Methods A total of 80 CD patients admitted to The Second Affiliated Hospital of Zhejiang Chinese Medical University from January 2022 to December 2024 were enrolled. According to the Crohn’s disease activity index (CDAI) scores, the patients were divided into a remission group (
n = 57) and an active group (
n = 23). Clinical data, IFX trough concentration, ATI levels, and FC were compared between the two groups. Pearson correlation analysis was used to explore the correlations of IFX trough concentration, ATI levels, and FC with CDAI scores. Binary Logistic regression analysis was performed to identify independent influencing factors for disease activity in CD patients. Receiver operating characteristic (ROC) curve analysis was applied to evaluate the predictive value of individual and combined monitoring of each indicator for CD activity.
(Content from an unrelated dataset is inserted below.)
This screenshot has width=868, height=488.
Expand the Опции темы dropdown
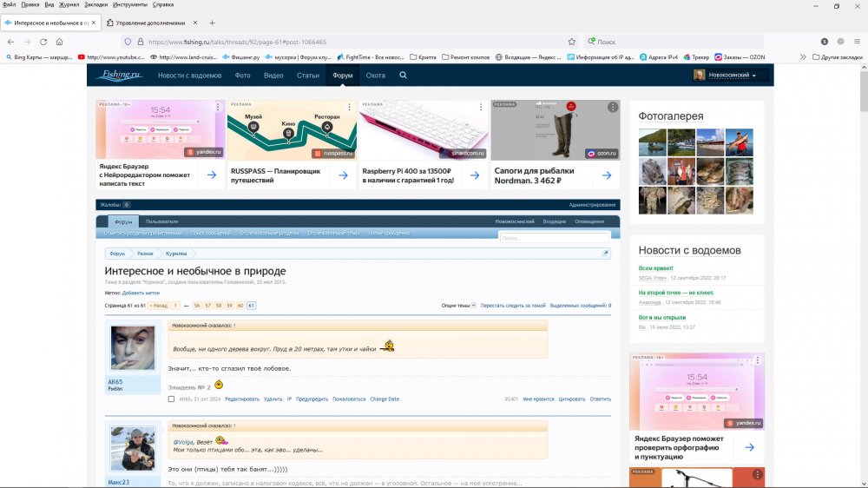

Results The erythrocyte sedimentation rate (ESR) and C-reactive protein (CRP) levels in the active group were significantly higher than those in the remission group (all
P < 0.05). IFX trough concentration in the active group was significantly lower than that in the remission group, while the ATI levels and FC were significantly higher (all
P < 0.05). Pearson correlation analysis showed that IFX trough concentration was negatively correlated with CDAI scores (
P < 0.05), and both ATI levels and FC were positively correlated with CDAI scores (all
P < 0.05). Binary Logistic regression analysis indicated that IFX trough concentration, ATI levels, and FC were independent influencing factors for disease activity in CD patients (all
P < 0.05). ROC curve analysis revealed that the areas under the curve (AUC) for predicting CD activity by individual monitoring of IFX trough concentration, ATI levels, FC, and their combined monitoring were 0.784, 0.791, 0.808, and 0.976, respectively.
Conclusion IFX trough concentration, ATI levels, and FC are closely associated with disease activity in CD patients. Combined monitoring of these three parameters can significantly improve the predictive efficacy for CD activity.